Lopsidedness in Irregular Galaxies

Heller, A. B., Brosch, N., Almoznino, E., van Zee, L. & Salzer, J.J. 2000, MNRAS, 316, 569.

Abstract

We quantify the amplitude of the lopsidedness, the azimuthal angular asymmetry index, and the concentration of star forming regions, as represented by the distribution of the H alpha emission in a sample of 78 late-type irregular galaxies. We bin the observed galaxies in two groups representing blue compact galaxies (BCDs) and low surface brightness dwarf galaxies (LSBs). The light distribution is analysed with a novel algorithm, which allows detection of details in the light distribution pattern. We find that while the asymmetry of the underlying continuum light, representing the older stellar generations, is relatively small, the H alpha emission is very asymmetric and is correlated in position angle with the continuum light. We show that the concentration of the continuum light is correlated with the H alpha concentration; this implies that the young star formation has the same spatial properties as the older stellar populations, but that these properties are more strongly expressed by the young stars. We test a model of random distribution of star formation over the extent of a galaxy by simulating HII regions in artificial dwarf galaxies.
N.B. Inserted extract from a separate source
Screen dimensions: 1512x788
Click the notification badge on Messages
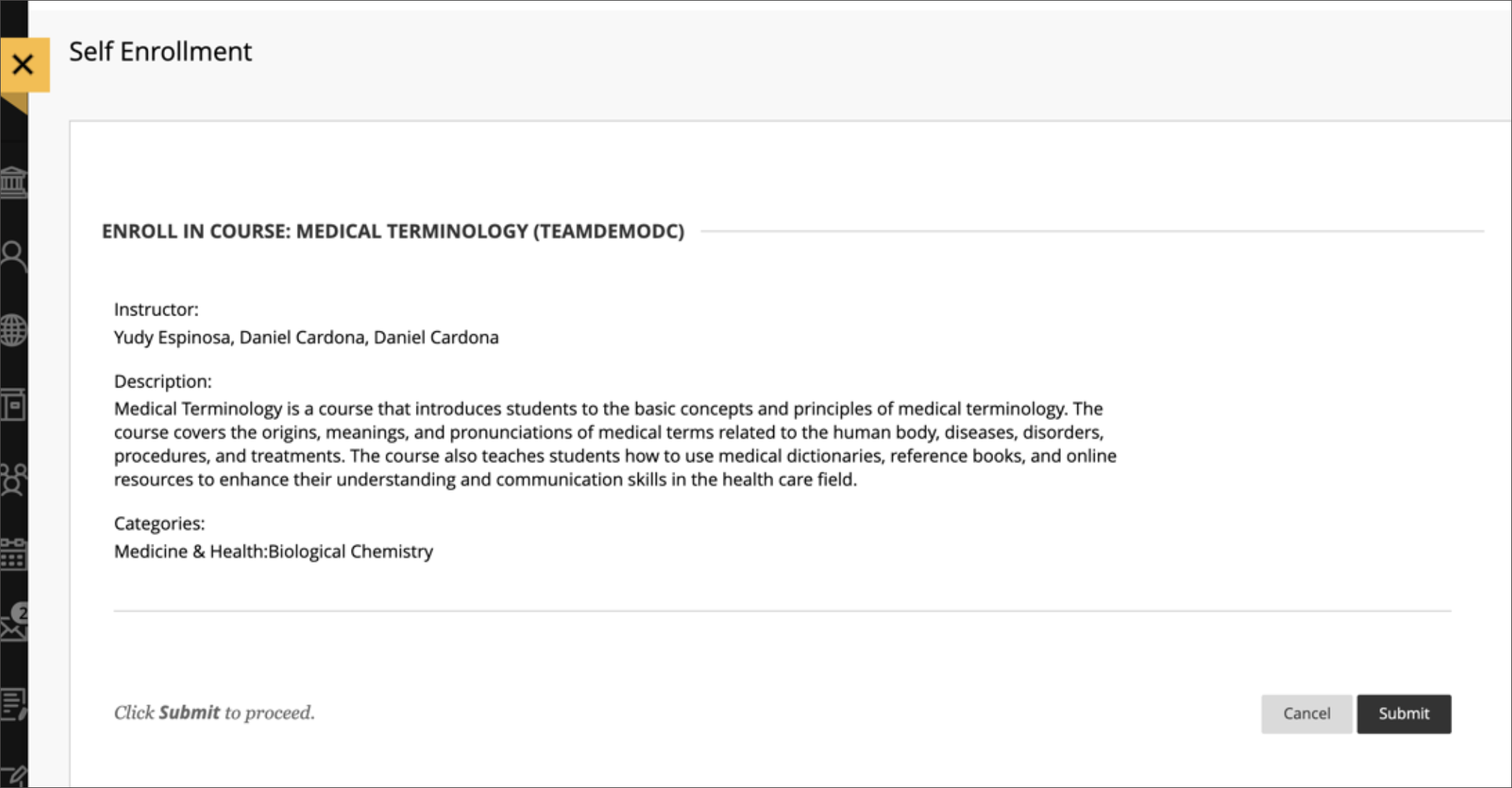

A galaxy is traced by assuming red star clusters distributed on an underlying exponential disk of radius twice the scale length. The disk is allowed to change in apparent magnitude, scale radius, position angle, and ellipticity. We compare the asymmetry-concentration distribution predicted by the simulations with the real observed distribution; we find that only LSBs match the distribution predicted by the model. The reason is that, independent of the number of HII regions, LSBs show no particular location of HII regions, whereas BCDs show current star formation activity restricted very much to the central parts of the galaxies. A consideration of the properties of the continuum light leads to the conclusion that most LSBs can be approximated by exponential disks of radius twice their scale lengths; BCDs call, however, for much more concentrated underlying systems, with smaller scale lengths than assumed in the simulations. The implication is that random star formation over the full extent of a galaxy may be generated in LSB dwarf irregular galaxies but not in BCD galaxies.